Callisto On Premise 22-06 Release Notes

June 2022 Callisto release is CVE focussed.

  1. New datatable to show Cyber Essentials compliance data. Status of missing updates with critical CVEs associated and number of days since their release.
  2. New Vulnerabilities tab in device modal to list CVEs applicable to individual machines
  3. Improved reporting of CVE criticality using floating point rather than integers
  4. Improved handling of scenarios when MSRC API is offline, page will load much more quickly from cached data and notify this.

Cyber Essentials Data

The Cyber Essentials data table shows a status for each required update related to a Critical CVE. Following the release of an update Cyber Essentials states:

Requirements under this technical control theme
The Applicant must keep all its software up to date. Software must be:
• licensed and supported
• removed from devices when no longer supported
patched within 14 days of an update being released, where the patch fixes a vulnerability with a severity the product vendor describes as ‘critical’ or ‘high risk’

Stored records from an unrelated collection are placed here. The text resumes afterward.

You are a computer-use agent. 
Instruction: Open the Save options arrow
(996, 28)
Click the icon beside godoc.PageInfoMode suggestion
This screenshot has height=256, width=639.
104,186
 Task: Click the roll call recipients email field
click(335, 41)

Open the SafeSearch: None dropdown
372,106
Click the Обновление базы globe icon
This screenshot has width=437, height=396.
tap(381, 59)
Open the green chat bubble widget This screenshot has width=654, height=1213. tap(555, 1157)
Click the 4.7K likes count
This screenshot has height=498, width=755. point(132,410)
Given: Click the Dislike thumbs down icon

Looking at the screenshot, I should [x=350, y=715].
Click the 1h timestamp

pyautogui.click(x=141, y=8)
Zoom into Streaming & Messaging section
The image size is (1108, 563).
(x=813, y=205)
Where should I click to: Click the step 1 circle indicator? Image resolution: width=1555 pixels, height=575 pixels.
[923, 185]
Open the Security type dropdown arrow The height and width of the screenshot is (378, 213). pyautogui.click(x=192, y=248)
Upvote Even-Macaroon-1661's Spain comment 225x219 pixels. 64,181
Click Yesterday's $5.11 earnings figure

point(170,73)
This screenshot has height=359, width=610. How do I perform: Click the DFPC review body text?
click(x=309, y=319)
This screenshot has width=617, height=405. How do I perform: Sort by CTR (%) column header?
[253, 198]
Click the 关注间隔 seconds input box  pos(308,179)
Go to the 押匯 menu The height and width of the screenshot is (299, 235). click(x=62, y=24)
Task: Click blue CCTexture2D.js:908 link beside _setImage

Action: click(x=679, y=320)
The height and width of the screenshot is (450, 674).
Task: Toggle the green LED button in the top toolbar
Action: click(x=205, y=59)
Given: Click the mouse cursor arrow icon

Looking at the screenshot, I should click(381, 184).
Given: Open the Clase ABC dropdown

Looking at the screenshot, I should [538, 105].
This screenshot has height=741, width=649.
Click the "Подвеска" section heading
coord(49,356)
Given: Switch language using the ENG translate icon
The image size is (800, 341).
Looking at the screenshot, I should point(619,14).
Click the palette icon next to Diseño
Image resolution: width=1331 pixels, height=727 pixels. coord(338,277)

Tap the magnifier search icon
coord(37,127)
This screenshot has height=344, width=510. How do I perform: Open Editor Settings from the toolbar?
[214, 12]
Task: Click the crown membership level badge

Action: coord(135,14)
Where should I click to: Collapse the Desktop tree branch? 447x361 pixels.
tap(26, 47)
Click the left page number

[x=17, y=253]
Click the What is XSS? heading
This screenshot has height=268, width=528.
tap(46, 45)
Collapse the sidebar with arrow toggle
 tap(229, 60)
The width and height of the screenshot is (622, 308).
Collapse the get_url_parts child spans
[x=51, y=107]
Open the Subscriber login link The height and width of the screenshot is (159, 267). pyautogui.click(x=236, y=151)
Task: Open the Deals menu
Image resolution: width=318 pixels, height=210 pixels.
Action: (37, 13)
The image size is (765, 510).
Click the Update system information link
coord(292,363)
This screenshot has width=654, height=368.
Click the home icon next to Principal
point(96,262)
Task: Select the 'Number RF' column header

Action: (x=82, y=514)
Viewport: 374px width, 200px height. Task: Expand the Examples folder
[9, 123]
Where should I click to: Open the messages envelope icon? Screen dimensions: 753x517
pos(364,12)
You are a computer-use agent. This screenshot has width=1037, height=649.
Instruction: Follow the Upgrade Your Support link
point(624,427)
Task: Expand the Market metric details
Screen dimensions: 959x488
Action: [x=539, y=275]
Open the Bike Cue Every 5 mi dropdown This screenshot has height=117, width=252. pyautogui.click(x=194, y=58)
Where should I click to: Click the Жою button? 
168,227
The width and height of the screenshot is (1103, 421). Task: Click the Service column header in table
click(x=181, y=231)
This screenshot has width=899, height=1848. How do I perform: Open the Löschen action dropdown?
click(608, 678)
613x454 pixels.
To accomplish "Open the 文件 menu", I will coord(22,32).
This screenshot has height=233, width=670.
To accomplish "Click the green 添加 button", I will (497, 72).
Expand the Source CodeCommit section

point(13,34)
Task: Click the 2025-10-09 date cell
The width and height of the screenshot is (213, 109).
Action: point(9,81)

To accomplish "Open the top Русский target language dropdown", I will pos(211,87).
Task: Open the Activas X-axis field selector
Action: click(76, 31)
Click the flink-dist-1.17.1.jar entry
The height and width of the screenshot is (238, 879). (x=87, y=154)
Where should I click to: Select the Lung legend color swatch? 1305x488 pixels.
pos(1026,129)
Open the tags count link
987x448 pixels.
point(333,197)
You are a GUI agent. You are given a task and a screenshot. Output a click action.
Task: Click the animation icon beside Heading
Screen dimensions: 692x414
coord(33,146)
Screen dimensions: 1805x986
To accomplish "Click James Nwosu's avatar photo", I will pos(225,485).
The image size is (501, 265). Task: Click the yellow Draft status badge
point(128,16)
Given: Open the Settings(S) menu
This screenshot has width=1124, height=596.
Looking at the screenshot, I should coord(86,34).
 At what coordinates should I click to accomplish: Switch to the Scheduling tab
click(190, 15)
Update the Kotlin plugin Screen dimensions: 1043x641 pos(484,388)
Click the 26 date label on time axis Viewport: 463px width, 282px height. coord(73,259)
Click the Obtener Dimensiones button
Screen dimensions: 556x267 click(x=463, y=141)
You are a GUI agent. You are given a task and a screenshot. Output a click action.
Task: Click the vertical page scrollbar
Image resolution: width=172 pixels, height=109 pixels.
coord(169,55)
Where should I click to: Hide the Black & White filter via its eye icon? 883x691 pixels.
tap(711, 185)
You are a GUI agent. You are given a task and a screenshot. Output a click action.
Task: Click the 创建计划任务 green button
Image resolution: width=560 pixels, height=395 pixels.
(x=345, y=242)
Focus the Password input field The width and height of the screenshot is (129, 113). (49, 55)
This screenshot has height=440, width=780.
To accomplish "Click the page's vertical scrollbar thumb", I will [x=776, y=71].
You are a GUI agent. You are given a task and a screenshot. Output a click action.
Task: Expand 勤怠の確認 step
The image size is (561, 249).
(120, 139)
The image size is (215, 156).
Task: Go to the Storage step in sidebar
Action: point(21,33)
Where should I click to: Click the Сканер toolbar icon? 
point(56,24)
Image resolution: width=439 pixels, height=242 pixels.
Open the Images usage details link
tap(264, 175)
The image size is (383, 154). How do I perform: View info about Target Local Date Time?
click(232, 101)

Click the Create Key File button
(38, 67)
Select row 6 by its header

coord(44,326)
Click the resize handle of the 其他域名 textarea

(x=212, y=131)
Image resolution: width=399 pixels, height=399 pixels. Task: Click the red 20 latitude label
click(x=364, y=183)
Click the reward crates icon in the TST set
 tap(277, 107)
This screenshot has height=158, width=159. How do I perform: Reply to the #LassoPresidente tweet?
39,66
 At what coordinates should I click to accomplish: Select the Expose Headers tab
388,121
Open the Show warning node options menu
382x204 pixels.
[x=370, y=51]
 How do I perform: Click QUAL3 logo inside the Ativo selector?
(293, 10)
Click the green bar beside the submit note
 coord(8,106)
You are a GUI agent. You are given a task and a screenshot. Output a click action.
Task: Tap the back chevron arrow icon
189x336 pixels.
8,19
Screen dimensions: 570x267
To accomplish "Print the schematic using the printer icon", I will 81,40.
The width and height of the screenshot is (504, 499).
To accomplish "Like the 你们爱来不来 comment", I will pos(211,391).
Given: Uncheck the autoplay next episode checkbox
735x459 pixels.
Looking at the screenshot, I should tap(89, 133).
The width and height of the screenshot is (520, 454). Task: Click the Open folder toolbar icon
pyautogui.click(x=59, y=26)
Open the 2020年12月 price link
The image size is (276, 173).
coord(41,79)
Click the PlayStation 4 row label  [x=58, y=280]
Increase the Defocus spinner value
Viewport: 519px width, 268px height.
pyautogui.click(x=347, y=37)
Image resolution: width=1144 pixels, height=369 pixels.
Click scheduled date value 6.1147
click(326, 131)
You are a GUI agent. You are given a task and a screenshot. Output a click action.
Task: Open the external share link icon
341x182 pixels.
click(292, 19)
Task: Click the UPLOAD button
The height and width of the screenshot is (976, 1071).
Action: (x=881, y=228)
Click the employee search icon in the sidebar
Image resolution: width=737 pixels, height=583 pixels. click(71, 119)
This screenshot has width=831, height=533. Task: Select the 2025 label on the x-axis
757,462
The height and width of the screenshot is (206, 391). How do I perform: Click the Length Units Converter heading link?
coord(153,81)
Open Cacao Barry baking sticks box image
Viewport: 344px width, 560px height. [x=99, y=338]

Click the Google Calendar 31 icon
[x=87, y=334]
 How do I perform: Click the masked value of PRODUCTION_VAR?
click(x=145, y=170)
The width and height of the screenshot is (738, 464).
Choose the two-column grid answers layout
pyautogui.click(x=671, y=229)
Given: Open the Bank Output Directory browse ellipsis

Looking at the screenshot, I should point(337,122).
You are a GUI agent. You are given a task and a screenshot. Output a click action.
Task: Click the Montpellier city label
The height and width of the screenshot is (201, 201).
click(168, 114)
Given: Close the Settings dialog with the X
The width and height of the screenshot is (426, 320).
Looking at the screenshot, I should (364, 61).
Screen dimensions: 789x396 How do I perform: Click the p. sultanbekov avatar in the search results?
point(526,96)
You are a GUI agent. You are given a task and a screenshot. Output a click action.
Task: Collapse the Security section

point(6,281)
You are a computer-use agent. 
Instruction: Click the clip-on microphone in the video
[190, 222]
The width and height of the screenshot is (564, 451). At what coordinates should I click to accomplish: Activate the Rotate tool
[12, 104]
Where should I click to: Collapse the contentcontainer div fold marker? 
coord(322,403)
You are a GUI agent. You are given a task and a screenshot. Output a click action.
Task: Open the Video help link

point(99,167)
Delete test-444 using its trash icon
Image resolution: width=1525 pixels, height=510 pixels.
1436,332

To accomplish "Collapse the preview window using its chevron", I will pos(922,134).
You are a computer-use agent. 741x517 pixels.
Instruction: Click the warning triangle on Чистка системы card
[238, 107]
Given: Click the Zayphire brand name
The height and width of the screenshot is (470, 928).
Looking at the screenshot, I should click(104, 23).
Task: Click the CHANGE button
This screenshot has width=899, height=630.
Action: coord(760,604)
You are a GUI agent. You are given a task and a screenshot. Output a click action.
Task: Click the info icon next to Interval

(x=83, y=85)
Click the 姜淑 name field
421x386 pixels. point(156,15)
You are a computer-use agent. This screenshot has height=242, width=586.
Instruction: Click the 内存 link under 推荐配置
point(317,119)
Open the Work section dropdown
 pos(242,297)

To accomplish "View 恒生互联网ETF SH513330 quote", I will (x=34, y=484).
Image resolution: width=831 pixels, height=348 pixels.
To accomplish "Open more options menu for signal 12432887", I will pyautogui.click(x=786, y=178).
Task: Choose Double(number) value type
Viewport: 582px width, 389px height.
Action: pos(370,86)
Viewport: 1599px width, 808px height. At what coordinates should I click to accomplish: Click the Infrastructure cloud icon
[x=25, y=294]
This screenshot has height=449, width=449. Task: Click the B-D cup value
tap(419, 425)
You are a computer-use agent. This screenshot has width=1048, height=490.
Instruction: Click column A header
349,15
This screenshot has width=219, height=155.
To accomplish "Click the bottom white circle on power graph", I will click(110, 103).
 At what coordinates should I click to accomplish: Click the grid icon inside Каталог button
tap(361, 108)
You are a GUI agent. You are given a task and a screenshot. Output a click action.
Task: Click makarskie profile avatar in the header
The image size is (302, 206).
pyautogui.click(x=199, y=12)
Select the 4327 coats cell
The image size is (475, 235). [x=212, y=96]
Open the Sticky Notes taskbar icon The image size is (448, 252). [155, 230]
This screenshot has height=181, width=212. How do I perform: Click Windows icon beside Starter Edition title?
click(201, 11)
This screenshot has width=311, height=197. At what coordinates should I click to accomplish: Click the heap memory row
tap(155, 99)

Callisto Security Analyst Dashboard will help meet this requirement by tracking required Microsoft updates associated with critical or high risk CVEs and reporting compliance state based on meeting this 14 day window.

Device Modal Changes

The new Vulnerabilities tab on the device modal updates pane lists all applicable CVEs, these are clickable to access the CVE modal directly.

CVE Criticality

The May release of Callisto CVE data table listed CVE criticality as an integer, this can mean that some non-critical CVEs are interprested as Critical as their base score gets rounded up. The new release renders these as floating point scores for more accurate reporting.

Offline API Handling

The Microsoft Security Research Center API service has occiasional outages, we've improved the code to detecet when the API is unavailable and have the dashboard fall back to cached data. A notification is shown in the portal when this occurs to ensure you know that you are not looking at live data.